• _What is being asked_: Whenever a line below includes the string "three", show it.

• _Given records_:
================================

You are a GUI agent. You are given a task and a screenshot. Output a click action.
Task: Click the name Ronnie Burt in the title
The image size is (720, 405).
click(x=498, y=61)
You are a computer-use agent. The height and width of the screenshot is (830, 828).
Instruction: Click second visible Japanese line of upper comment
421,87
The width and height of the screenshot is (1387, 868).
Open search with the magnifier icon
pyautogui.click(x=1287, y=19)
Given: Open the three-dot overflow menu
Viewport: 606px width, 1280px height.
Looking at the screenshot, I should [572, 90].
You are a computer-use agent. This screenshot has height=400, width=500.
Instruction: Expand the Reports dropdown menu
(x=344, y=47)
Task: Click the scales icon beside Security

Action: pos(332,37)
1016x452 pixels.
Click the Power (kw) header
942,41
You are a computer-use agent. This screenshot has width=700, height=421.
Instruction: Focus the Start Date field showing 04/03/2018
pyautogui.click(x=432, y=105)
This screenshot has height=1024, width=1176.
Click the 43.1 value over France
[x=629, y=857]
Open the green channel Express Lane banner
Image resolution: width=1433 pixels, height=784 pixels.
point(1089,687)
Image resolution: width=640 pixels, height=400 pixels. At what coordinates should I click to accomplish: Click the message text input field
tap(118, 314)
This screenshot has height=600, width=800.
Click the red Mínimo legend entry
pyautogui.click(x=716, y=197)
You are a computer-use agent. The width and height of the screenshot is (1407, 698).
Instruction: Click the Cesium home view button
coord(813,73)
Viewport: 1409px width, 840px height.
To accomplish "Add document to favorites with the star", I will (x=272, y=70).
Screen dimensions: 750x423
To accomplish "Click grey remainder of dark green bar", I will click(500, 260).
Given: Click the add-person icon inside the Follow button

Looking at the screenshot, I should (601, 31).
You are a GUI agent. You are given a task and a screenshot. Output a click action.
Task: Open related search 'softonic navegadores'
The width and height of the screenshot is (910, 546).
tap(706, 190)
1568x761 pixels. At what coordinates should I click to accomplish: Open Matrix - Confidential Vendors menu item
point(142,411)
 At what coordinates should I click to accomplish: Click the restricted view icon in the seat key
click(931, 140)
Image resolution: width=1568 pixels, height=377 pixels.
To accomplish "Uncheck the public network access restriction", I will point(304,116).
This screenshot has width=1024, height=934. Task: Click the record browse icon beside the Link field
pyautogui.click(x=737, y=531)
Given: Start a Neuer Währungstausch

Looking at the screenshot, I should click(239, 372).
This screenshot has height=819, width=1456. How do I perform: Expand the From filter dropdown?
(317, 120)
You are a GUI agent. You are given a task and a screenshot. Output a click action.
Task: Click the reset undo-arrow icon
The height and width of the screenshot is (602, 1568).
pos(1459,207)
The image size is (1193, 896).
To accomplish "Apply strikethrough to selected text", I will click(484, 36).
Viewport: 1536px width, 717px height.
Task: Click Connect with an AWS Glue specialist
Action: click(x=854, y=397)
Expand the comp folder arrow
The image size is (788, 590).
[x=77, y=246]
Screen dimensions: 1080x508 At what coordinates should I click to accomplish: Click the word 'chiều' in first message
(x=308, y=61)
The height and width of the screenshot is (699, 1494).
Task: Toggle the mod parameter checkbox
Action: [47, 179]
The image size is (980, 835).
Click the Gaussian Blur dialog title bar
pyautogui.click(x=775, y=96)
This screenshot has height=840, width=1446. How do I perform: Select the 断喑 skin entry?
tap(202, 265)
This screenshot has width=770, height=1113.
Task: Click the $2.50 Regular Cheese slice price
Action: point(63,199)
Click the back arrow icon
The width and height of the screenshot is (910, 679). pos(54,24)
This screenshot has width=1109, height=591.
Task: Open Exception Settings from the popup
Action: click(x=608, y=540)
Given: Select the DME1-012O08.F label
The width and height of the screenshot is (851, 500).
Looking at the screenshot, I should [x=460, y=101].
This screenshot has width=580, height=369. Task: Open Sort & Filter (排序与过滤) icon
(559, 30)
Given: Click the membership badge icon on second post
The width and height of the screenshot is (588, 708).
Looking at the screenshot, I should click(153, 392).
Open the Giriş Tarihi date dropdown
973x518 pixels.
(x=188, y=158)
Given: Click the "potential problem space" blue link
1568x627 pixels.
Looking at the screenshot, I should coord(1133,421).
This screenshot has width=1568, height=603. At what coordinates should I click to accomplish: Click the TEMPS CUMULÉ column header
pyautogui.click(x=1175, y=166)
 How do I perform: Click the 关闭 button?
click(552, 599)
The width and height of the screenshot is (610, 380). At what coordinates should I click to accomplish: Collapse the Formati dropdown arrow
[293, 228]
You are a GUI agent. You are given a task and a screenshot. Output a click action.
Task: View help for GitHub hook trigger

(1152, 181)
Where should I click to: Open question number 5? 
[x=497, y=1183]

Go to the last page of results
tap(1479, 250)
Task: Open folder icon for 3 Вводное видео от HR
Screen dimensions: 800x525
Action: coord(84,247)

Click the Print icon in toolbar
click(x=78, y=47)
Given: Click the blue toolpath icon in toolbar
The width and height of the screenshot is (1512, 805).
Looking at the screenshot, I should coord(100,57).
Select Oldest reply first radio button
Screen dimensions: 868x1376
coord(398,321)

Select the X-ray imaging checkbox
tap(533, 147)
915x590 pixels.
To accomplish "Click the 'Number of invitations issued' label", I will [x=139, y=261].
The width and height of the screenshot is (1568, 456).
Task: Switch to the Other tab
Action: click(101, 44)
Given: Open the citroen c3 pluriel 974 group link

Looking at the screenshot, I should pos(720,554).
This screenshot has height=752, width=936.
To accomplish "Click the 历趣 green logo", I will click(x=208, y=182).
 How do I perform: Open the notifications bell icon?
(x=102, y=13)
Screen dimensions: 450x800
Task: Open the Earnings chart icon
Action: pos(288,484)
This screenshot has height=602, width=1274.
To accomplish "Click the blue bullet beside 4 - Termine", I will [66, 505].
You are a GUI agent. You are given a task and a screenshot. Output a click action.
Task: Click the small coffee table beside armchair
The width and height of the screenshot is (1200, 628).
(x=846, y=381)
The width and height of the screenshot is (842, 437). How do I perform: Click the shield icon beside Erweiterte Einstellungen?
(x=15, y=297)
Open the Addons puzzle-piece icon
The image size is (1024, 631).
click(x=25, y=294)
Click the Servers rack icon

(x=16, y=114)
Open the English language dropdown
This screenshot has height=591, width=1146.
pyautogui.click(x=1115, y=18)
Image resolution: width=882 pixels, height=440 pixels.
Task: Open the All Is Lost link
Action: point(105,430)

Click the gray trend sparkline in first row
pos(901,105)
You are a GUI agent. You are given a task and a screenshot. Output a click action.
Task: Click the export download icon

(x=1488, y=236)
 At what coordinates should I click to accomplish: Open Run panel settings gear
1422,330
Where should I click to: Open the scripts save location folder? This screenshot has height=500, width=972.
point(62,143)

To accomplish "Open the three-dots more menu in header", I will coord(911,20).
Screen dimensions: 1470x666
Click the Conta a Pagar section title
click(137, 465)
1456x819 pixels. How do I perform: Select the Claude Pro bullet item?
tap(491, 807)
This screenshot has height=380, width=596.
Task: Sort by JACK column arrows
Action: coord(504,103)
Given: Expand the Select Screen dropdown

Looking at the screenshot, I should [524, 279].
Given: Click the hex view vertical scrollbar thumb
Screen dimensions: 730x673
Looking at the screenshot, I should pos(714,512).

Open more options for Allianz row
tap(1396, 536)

================================

• _Output of the task_:
Given: Open the three-dot overflow menu
To accomplish "Open the three-dots more menu in header", I will coord(911,20).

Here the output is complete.